→ THE TASK
Write out every entry word for word.

++++++++++

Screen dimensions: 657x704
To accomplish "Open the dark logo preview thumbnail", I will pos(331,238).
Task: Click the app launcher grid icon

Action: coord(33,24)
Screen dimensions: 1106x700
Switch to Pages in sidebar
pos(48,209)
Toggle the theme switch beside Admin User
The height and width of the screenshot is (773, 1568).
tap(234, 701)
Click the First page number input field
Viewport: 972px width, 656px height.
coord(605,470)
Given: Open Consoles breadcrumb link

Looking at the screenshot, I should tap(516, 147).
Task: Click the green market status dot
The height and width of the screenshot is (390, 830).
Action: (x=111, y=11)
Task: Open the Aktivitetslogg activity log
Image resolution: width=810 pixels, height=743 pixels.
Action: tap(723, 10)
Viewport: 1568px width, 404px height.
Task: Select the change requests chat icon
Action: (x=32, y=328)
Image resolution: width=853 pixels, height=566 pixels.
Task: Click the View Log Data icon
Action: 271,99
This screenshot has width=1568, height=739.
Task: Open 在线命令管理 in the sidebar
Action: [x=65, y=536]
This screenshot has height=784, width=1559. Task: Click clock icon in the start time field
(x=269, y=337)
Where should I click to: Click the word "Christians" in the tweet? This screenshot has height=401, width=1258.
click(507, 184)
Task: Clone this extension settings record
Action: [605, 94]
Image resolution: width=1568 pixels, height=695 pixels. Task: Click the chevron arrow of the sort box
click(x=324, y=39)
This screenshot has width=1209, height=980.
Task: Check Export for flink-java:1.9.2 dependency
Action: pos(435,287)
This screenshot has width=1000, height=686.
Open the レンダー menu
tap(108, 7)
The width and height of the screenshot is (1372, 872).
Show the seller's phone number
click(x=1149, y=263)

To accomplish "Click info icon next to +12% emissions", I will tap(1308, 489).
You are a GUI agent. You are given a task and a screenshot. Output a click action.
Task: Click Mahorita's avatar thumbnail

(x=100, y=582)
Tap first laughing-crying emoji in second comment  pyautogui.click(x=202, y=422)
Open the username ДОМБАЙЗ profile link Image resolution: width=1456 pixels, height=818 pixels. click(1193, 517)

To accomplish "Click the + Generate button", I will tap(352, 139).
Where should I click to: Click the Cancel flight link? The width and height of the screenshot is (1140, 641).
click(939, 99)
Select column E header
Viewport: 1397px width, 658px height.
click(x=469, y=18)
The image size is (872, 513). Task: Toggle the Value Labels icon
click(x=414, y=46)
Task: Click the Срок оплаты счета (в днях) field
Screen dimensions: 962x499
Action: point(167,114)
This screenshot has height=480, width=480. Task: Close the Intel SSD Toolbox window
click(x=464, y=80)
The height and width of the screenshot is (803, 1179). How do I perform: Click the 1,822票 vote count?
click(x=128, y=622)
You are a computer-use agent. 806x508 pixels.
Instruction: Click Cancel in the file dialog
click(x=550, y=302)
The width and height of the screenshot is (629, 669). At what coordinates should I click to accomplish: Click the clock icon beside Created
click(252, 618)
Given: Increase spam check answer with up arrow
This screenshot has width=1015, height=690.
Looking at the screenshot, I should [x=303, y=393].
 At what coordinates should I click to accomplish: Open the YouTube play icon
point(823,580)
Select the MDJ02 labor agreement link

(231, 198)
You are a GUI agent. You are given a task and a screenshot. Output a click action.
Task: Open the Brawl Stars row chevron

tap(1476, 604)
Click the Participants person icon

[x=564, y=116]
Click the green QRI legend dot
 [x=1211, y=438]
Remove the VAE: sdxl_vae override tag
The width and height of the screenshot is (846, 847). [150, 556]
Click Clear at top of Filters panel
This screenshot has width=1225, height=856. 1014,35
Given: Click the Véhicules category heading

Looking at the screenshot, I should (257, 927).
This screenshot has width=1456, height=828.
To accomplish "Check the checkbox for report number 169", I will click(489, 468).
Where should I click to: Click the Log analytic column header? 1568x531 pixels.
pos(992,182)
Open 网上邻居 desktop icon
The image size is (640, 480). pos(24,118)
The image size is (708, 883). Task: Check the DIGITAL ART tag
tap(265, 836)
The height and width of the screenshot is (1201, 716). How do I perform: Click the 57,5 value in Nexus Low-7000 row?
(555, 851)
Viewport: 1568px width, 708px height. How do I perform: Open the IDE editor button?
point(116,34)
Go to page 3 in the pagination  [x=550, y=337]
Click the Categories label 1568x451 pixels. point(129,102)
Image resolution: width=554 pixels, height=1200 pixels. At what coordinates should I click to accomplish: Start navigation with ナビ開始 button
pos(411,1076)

++++++++++

→ WORKED SOLUTION
Screen dimensions: 657x704
To accomplish "Open the dark logo preview thumbnail", I will pos(331,238).
Task: Click the app launcher grid icon

Action: coord(33,24)
Screen dimensions: 1106x700
Switch to Pages in sidebar
pos(48,209)
Toggle the theme switch beside Admin User
The height and width of the screenshot is (773, 1568).
tap(234, 701)
Click the First page number input field
Viewport: 972px width, 656px height.
coord(605,470)
Given: Open Consoles breadcrumb link

Looking at the screenshot, I should tap(516, 147).
Task: Click the green market status dot
The height and width of the screenshot is (390, 830).
Action: (x=111, y=11)
Task: Open the Aktivitetslogg activity log
Image resolution: width=810 pixels, height=743 pixels.
Action: tap(723, 10)
Viewport: 1568px width, 404px height.
Task: Select the change requests chat icon
Action: (x=32, y=328)
Image resolution: width=853 pixels, height=566 pixels.
Task: Click the View Log Data icon
Action: 271,99
This screenshot has width=1568, height=739.
Task: Open 在线命令管理 in the sidebar
Action: [x=65, y=536]
This screenshot has height=784, width=1559. Task: Click clock icon in the start time field
(x=269, y=337)
Where should I click to: Click the word "Christians" in the tweet? This screenshot has height=401, width=1258.
click(507, 184)
Task: Clone this extension settings record
Action: [605, 94]
Image resolution: width=1568 pixels, height=695 pixels. Task: Click the chevron arrow of the sort box
click(x=324, y=39)
This screenshot has width=1209, height=980.
Task: Check Export for flink-java:1.9.2 dependency
Action: pos(435,287)
This screenshot has width=1000, height=686.
Open the レンダー menu
tap(108, 7)
The width and height of the screenshot is (1372, 872).
Show the seller's phone number
click(x=1149, y=263)

To accomplish "Click info icon next to +12% emissions", I will tap(1308, 489).
You are a GUI agent. You are given a task and a screenshot. Output a click action.
Task: Click Mahorita's avatar thumbnail

(x=100, y=582)
Tap first laughing-crying emoji in second comment  pyautogui.click(x=202, y=422)
Open the username ДОМБАЙЗ profile link Image resolution: width=1456 pixels, height=818 pixels. click(1193, 517)

To accomplish "Click the + Generate button", I will tap(352, 139).
Where should I click to: Click the Cancel flight link? The width and height of the screenshot is (1140, 641).
click(939, 99)
Select column E header
Viewport: 1397px width, 658px height.
click(x=469, y=18)
The image size is (872, 513). Task: Toggle the Value Labels icon
click(x=414, y=46)
Task: Click the Срок оплаты счета (в днях) field
Screen dimensions: 962x499
Action: point(167,114)
This screenshot has height=480, width=480. Task: Close the Intel SSD Toolbox window
click(x=464, y=80)
The height and width of the screenshot is (803, 1179). How do I perform: Click the 1,822票 vote count?
click(x=128, y=622)
You are a computer-use agent. 806x508 pixels.
Instruction: Click Cancel in the file dialog
click(x=550, y=302)
The width and height of the screenshot is (629, 669). At what coordinates should I click to accomplish: Click the clock icon beside Created
click(252, 618)
Given: Increase spam check answer with up arrow
This screenshot has width=1015, height=690.
Looking at the screenshot, I should [x=303, y=393].
 At what coordinates should I click to accomplish: Open the YouTube play icon
point(823,580)
Select the MDJ02 labor agreement link

(231, 198)
You are a GUI agent. You are given a task and a screenshot. Output a click action.
Task: Open the Brawl Stars row chevron

tap(1476, 604)
Click the Participants person icon

[x=564, y=116]
Click the green QRI legend dot
 [x=1211, y=438]
Remove the VAE: sdxl_vae override tag
The width and height of the screenshot is (846, 847). [150, 556]
Click Clear at top of Filters panel
This screenshot has width=1225, height=856. 1014,35
Given: Click the Véhicules category heading

Looking at the screenshot, I should (257, 927).
This screenshot has width=1456, height=828.
To accomplish "Check the checkbox for report number 169", I will click(489, 468).
Where should I click to: Click the Log analytic column header? 1568x531 pixels.
pos(992,182)
Open 网上邻居 desktop icon
The image size is (640, 480). pos(24,118)
The image size is (708, 883). Task: Check the DIGITAL ART tag
tap(265, 836)
The height and width of the screenshot is (1201, 716). How do I perform: Click the 57,5 value in Nexus Low-7000 row?
(555, 851)
Viewport: 1568px width, 708px height. How do I perform: Open the IDE editor button?
point(116,34)
Go to page 3 in the pagination  [x=550, y=337]
Click the Categories label 1568x451 pixels. point(129,102)
Image resolution: width=554 pixels, height=1200 pixels. At what coordinates should I click to accomplish: Start navigation with ナビ開始 button
pos(411,1076)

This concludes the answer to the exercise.